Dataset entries
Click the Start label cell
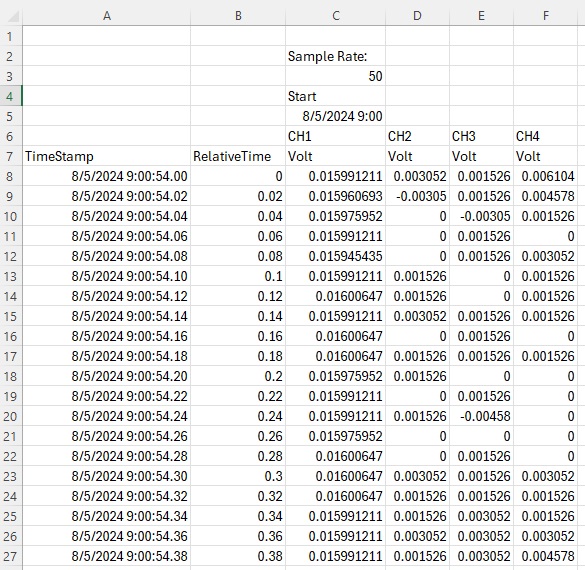Screen dimensions: 585x570 (335, 96)
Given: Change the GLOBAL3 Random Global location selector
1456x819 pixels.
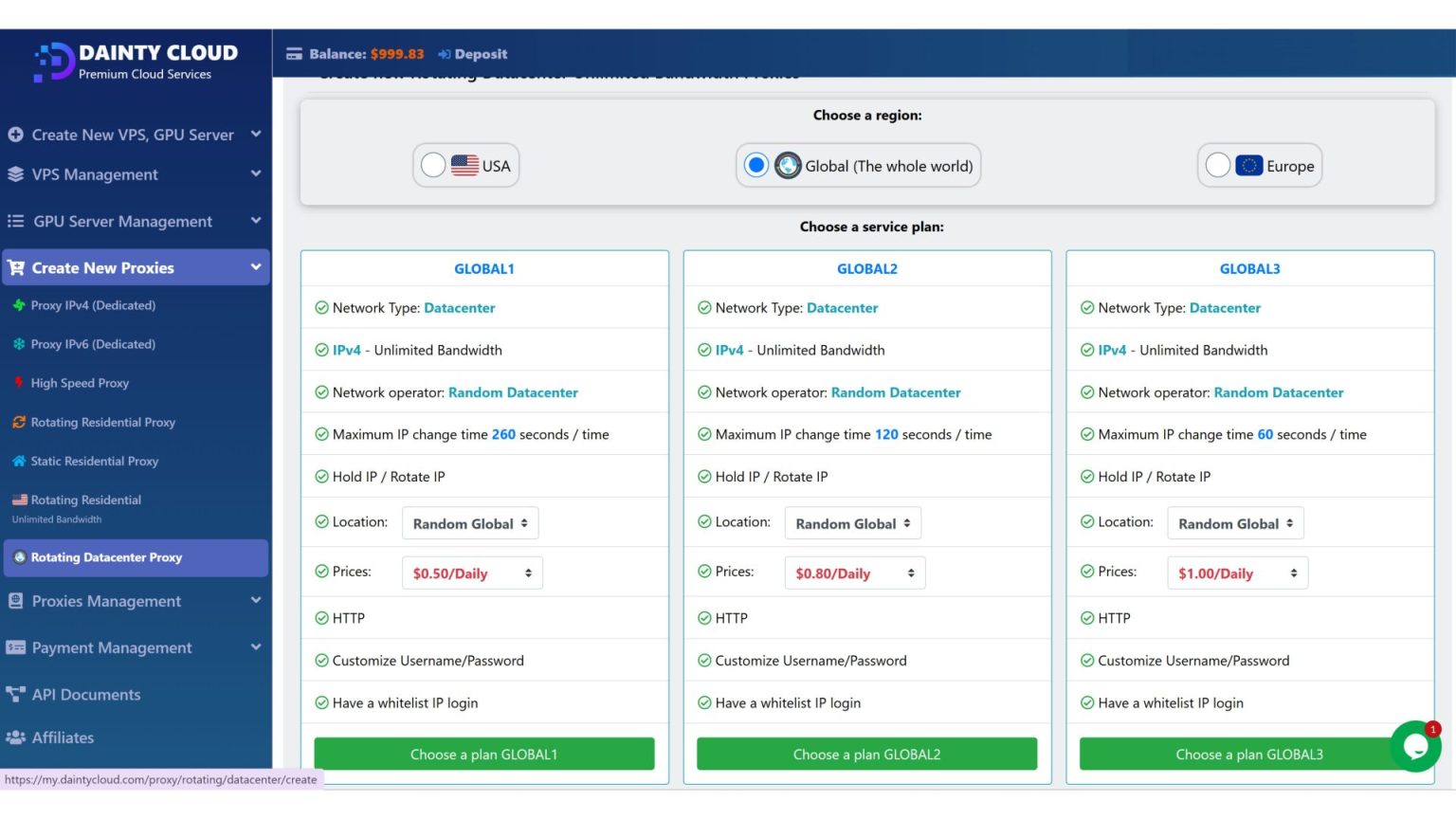Looking at the screenshot, I should [x=1235, y=522].
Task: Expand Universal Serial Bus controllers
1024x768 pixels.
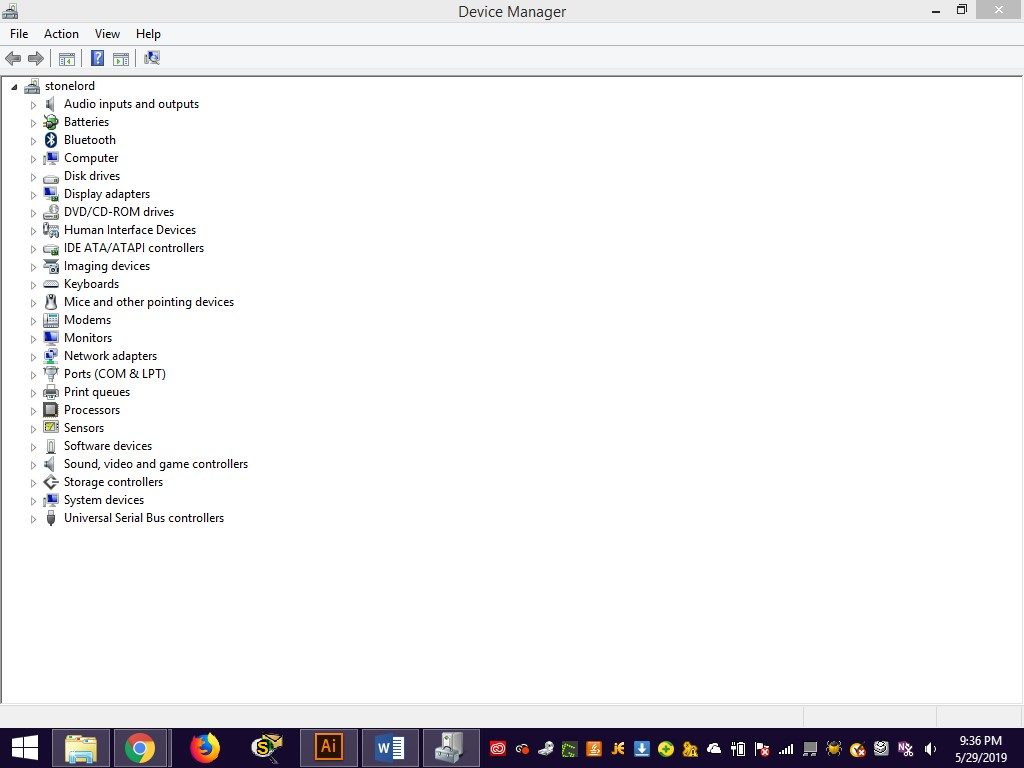Action: tap(33, 519)
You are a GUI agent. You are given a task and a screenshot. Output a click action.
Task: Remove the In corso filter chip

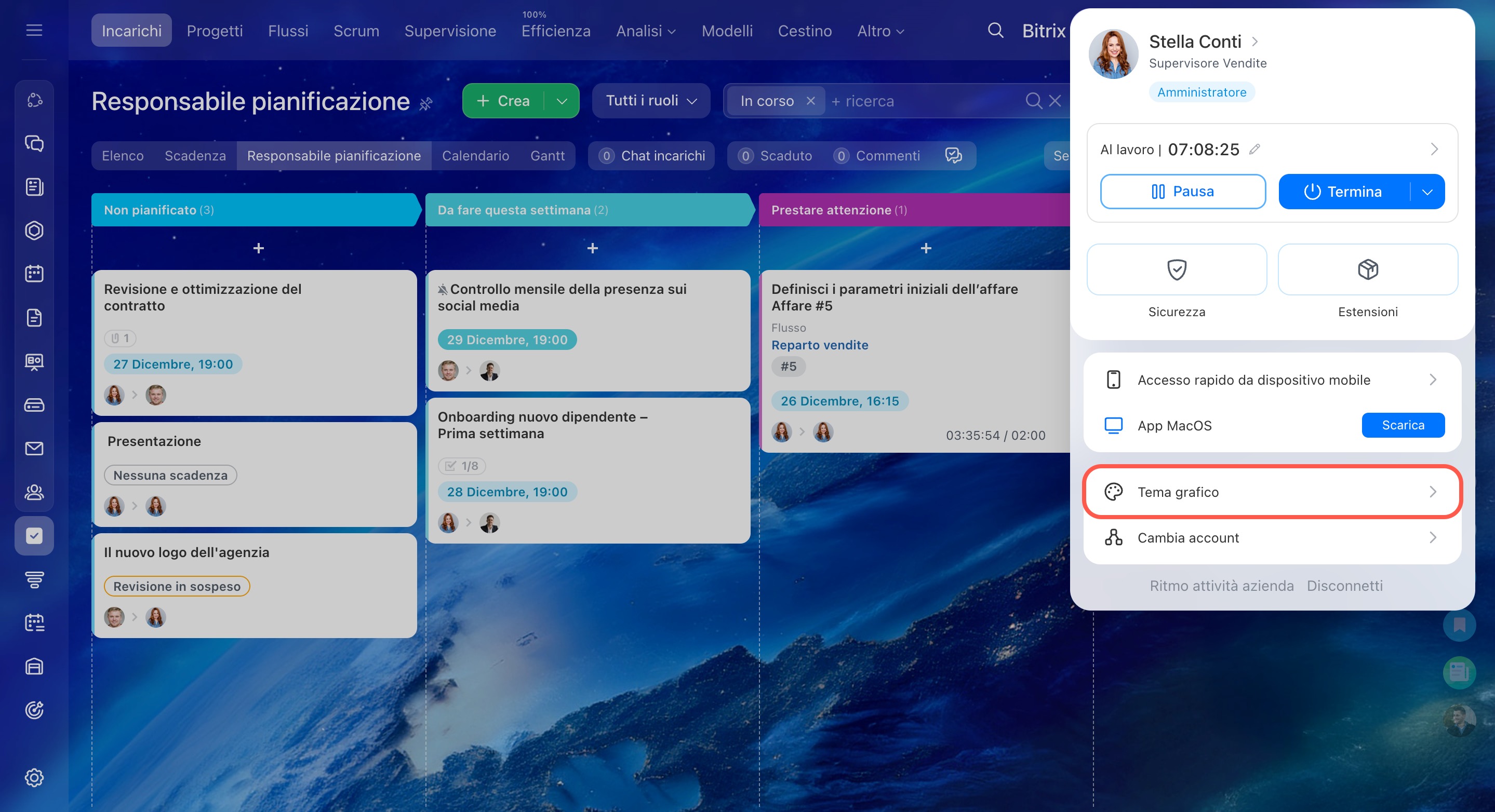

■ **Written task**:
Write out every line of the records above word for word, leaving out the pictures.

■ **Result below**:
Click the Start label cell
Screen dimensions: 585x570 (335, 96)
Given: Change the GLOBAL3 Random Global location selector
1456x819 pixels.
Looking at the screenshot, I should [x=1235, y=522].
Task: Expand Universal Serial Bus controllers
1024x768 pixels.
Action: tap(33, 519)
You are a GUI agent. You are given a task and a screenshot. Output a click action.
Task: Remove the In corso filter chip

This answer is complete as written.